> **Stored records**
__________
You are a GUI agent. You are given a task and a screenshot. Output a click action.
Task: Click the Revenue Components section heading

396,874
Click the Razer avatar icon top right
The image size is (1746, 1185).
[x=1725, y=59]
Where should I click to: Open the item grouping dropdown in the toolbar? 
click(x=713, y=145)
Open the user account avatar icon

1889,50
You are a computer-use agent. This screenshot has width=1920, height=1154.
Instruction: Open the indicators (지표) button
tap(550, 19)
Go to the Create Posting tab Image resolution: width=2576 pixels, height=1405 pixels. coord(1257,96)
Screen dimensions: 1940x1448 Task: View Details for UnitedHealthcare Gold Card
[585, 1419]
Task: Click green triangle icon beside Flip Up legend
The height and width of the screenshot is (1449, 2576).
__________
> **REQUIREMENT**
The answer should be all lines from the entries above that hold the word "screenshot".

> **RESULT BELOW**
You are a GUI agent. You are given a task and a screenshot. Output a click action.
You are a computer-use agent. This screenshot has width=1920, height=1154.
The height and width of the screenshot is (1449, 2576).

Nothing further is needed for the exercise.